El narciso da nombre a esta vía: una flor de bulbo que asoma a finales del invierno y abre sus copas amarillas o blancas antes de que el campo termine de despertar. Muchas variedades crecen en grupos densos, perfuman con fuerza y se marchitan pronto, como buena anunciadora de la primavera.
La Calle de los Narcisos ocupa un rincón del barrio de Hispanoamérica donde los nombres dejaron por un momento los países americanos que ordenan el callejero y se fueron al jardín.
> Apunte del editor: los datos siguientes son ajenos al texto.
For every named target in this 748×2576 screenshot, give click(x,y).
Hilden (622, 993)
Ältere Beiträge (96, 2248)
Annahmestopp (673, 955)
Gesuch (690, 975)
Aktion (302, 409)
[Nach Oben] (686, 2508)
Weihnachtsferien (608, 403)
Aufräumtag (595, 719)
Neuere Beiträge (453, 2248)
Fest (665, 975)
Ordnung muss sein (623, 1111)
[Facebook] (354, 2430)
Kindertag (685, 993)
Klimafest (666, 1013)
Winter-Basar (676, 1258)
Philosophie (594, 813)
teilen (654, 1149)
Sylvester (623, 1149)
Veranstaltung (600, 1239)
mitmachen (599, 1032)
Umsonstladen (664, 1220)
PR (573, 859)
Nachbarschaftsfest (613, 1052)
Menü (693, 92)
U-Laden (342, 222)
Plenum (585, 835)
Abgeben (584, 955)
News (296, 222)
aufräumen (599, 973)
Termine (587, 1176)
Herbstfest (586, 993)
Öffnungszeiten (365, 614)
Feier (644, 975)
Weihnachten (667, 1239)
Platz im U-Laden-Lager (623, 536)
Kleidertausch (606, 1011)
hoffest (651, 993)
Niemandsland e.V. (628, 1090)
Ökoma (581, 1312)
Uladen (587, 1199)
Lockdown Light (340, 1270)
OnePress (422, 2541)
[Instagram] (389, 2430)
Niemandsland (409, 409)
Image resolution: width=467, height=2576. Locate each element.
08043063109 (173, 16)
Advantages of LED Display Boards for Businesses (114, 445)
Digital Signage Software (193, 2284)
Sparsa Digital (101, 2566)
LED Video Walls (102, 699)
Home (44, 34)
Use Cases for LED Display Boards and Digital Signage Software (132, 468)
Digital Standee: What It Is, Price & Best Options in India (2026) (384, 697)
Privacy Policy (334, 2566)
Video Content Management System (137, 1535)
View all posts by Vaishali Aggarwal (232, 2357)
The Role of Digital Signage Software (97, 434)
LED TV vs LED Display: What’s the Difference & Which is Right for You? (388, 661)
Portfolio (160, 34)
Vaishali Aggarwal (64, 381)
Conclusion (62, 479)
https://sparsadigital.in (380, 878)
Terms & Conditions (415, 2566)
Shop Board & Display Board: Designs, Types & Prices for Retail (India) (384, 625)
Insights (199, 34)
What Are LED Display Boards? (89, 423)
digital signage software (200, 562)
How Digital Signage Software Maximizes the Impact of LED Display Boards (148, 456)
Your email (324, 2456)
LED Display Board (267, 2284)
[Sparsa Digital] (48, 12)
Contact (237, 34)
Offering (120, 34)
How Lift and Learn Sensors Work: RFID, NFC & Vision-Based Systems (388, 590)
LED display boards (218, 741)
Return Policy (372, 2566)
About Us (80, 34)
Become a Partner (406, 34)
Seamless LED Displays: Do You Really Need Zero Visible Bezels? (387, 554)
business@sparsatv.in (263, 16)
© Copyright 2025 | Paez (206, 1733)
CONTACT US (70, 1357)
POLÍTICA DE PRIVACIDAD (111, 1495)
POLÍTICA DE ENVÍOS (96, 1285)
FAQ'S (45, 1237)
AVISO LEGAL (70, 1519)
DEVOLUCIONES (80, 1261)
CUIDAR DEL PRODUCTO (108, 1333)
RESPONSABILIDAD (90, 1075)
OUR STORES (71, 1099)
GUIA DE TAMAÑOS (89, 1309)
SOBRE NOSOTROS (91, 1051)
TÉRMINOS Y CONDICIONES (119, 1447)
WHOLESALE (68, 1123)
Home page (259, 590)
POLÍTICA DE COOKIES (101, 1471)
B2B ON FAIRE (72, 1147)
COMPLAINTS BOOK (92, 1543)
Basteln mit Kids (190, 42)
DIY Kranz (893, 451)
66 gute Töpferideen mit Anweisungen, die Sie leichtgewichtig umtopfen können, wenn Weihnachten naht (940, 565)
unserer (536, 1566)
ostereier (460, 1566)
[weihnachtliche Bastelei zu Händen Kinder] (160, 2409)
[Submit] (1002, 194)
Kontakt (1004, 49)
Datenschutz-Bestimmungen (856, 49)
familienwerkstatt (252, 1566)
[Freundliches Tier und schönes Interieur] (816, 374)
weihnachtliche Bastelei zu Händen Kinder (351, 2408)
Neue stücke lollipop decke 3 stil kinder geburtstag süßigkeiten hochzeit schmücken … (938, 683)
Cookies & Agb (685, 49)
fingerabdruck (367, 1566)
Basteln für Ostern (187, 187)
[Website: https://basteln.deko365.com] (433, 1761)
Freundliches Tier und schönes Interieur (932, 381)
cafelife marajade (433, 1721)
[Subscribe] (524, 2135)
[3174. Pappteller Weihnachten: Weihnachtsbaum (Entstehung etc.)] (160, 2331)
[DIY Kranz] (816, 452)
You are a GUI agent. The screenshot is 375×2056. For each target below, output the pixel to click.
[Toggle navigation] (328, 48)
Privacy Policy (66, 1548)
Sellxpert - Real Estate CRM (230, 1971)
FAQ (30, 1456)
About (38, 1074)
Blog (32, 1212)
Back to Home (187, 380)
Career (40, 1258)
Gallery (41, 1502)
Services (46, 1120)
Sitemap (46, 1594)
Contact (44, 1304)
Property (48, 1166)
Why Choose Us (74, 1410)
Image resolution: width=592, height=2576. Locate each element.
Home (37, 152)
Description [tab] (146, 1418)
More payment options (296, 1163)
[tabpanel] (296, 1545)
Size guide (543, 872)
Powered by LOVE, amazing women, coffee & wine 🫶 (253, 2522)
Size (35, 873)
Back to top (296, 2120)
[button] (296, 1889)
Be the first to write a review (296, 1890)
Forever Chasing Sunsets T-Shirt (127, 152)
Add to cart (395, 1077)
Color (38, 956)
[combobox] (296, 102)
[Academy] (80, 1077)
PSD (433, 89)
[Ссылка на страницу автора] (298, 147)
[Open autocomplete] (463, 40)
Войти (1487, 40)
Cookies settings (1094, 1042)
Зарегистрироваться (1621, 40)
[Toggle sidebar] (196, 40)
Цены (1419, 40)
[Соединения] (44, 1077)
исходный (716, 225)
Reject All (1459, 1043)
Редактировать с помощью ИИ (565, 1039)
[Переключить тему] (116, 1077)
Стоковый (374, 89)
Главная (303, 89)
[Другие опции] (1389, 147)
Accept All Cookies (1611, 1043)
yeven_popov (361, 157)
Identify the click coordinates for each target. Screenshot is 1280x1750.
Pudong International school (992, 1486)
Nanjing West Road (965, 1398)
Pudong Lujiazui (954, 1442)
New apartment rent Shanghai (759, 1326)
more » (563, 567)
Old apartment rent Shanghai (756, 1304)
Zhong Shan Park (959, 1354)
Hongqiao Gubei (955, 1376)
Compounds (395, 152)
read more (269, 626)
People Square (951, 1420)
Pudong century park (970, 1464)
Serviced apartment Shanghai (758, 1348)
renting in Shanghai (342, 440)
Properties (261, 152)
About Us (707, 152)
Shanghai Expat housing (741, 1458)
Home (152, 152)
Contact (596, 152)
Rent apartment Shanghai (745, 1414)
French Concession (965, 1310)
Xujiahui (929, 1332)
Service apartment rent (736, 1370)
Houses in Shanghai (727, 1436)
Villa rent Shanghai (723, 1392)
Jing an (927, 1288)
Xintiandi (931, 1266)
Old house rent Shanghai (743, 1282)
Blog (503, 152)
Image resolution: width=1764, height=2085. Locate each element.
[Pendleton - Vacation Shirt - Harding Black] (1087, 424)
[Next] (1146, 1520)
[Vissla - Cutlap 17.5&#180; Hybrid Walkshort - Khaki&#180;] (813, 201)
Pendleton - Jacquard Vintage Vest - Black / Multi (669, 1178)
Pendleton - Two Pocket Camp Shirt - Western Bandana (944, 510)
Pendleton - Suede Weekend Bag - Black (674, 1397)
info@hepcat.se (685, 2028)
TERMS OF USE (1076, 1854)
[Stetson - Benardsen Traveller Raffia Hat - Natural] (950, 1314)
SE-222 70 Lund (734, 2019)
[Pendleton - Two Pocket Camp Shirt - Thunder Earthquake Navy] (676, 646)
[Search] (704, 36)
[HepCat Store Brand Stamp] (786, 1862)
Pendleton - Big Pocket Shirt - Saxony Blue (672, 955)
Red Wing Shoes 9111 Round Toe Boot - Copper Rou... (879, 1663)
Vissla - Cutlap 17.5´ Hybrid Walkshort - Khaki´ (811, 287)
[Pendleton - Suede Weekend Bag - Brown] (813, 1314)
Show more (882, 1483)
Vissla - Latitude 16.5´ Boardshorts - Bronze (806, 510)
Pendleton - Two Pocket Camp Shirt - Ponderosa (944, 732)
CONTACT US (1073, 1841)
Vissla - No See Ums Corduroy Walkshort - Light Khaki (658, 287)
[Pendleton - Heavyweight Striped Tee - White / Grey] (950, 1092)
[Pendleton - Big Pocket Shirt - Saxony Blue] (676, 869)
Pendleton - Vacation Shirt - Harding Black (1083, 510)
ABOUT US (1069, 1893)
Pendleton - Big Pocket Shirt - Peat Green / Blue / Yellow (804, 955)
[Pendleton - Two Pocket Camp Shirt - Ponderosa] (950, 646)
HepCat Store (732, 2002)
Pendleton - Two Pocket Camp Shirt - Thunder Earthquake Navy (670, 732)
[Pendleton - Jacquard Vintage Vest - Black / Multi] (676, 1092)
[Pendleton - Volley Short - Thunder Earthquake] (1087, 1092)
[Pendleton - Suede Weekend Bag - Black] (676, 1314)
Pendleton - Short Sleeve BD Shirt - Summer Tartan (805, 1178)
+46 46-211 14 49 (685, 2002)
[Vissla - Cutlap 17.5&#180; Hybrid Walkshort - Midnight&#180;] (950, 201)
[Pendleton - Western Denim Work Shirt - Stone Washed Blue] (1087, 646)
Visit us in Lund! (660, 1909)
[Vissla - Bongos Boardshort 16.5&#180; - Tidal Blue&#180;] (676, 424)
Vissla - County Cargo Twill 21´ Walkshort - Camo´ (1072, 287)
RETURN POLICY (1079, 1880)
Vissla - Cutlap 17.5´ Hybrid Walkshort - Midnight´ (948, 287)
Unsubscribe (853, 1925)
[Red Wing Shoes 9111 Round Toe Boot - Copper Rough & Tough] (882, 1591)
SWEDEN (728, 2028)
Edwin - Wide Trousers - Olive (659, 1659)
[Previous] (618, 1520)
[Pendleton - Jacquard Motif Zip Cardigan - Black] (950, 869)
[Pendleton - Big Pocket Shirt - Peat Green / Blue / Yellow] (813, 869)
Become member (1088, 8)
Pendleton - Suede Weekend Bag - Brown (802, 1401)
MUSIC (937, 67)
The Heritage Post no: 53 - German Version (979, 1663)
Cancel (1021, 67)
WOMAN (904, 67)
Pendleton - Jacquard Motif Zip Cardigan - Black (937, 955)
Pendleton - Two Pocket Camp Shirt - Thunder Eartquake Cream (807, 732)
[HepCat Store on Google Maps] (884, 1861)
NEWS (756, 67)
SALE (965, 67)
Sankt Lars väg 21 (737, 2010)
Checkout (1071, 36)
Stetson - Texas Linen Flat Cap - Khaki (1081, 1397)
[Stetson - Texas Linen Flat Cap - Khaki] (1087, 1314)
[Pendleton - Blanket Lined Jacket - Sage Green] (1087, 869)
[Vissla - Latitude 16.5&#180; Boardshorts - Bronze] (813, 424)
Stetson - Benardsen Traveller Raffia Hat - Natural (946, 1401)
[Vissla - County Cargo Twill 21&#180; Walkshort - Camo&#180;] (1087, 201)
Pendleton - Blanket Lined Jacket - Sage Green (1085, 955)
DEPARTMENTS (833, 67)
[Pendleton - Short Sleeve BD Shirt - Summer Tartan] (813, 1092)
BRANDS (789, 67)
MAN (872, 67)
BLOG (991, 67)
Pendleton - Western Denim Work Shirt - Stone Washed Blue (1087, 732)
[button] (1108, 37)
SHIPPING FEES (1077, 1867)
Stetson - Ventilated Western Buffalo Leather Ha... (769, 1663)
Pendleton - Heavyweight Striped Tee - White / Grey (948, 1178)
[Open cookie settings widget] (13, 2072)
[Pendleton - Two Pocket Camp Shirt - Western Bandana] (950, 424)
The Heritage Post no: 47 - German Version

Aquí pesan las flores. No se ha conservado constancia escrita del porqué de esta calle en concreto, pero su nombre encaja en esa pequeña hornada botánica que se abrió paso cuando la zona se urbanizó, ya bien entrado el siglo XX. El nombre de la flor viene de antiguo. La palabra narciso se relacionó desde la Antigüedad con un término griego que apunta al adormecimiento o el sopor, el efecto que se atribuía a su olor intenso. De ahí salió también el joven del mito, aquel que se enamoró de su propio reflejo en el agua y se quedó mirándolo hasta consumirse; donde cayó, cuenta la leyenda, brotó la flor que lleva su nombre.
Quien recorra la calle en marzo no encontrará campos de narcisos, sino aceras tranquilas con el nombre de la flor en la placa.